The broadcasting implementation got completely rewritten for 0.7 so the new implementation might just be nicer for inference.

Hmm, ok, that could explain part of it, but there’s also the keyword argument type instability, right? This is my understanding of what’s going on in my two examples, please correct me if something doesn’t sound right:

Example 1: A, B, C and y are not defined, so when fun2 is JIT compiled, their types are not known, and inference takes a long time in Julia 0.6.4, due to broadcasting + inference not working well together. In Julia 0.7, broadcasting + inference is a lot faster.

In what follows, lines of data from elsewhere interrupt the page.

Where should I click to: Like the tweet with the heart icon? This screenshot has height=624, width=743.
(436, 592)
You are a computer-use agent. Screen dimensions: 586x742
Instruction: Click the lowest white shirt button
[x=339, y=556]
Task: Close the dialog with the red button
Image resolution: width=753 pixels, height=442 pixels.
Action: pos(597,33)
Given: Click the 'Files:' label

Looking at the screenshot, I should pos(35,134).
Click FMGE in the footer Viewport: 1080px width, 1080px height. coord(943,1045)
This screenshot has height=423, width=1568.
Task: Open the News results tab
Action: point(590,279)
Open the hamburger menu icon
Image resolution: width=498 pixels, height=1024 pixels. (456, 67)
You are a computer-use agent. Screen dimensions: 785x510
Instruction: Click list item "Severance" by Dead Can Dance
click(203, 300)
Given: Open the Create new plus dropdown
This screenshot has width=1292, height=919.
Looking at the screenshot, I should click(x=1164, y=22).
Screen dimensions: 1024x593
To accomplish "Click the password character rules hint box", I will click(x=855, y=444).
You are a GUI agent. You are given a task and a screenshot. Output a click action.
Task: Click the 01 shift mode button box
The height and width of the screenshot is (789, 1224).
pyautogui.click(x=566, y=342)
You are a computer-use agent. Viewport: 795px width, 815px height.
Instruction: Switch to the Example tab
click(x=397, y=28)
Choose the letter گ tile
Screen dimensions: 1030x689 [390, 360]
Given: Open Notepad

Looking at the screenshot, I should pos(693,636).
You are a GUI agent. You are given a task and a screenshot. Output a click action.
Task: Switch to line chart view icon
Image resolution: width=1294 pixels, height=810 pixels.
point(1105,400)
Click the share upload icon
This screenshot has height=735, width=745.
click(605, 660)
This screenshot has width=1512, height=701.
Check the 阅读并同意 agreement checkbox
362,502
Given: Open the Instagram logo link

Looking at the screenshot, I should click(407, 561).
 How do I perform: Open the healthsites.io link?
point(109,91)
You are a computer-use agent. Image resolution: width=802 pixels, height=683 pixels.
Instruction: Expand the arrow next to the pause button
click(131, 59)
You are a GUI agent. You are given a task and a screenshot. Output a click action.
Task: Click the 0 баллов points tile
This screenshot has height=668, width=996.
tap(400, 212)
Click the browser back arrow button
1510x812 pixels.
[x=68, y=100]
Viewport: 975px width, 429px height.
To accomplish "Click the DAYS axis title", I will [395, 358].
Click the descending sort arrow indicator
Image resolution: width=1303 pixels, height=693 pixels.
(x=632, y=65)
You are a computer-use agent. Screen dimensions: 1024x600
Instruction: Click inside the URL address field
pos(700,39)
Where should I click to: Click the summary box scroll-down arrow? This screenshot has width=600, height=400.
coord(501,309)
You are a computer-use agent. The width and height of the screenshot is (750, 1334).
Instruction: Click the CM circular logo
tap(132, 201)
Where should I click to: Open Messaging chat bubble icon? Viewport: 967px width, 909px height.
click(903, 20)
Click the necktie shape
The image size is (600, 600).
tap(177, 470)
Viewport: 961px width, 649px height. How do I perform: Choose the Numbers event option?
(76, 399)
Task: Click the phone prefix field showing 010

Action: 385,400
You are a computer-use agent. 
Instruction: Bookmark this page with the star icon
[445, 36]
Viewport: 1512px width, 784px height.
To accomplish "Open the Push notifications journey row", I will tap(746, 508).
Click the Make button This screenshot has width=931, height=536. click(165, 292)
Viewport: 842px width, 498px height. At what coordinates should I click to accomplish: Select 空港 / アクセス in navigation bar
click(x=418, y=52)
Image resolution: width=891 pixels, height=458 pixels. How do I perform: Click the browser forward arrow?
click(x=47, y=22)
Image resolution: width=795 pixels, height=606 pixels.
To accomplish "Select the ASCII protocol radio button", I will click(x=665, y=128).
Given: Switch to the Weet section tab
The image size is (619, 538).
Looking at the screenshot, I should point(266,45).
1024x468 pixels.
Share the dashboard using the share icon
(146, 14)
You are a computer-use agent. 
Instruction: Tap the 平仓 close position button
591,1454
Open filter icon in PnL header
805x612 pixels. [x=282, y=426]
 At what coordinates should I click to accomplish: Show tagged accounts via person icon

Example 2: The type of B is not known by the compiler in Julia 0.6.4, so again inference takes a long time. In Julia 0.7, the compiler is able to figure out the type of B, so this is fast (and would be fast regardless since broadcasting + inference works better).


  • Upgrade to 0.7 as soon as possible
  • While still on 0.6.4, avoid keyword arguments with abstract types, since it leads to type instability
1 Like

I’m not sure the type instability has much to do with the inference speed.

Definitely agree with this though :slight_smile:

@ChrisRackauckas, do you think it’s a good idea to remove gotcha #7 given that it isn’t needed for versions 1.0 and above. If you don’t want to remove it, could you consider adding a comment in the main text itself?

I became aware of not needing to do the steps in #7 through the comments on your blog post but it’s probably useful to make a small comment on the main text too.

What are your thoughts?

Probably. The post is like 3 years old now, so there’s a few other things that would need an update.

1 Like

Yeah, I guess that would be nice too. I’m particularly fond of this blog post and regularly suggest it to newcomers on the forum. I personally learnt a lot from it when I started ~10 months ago. An update on some other things to make the post more relevant for newer versions would be an amazing public good!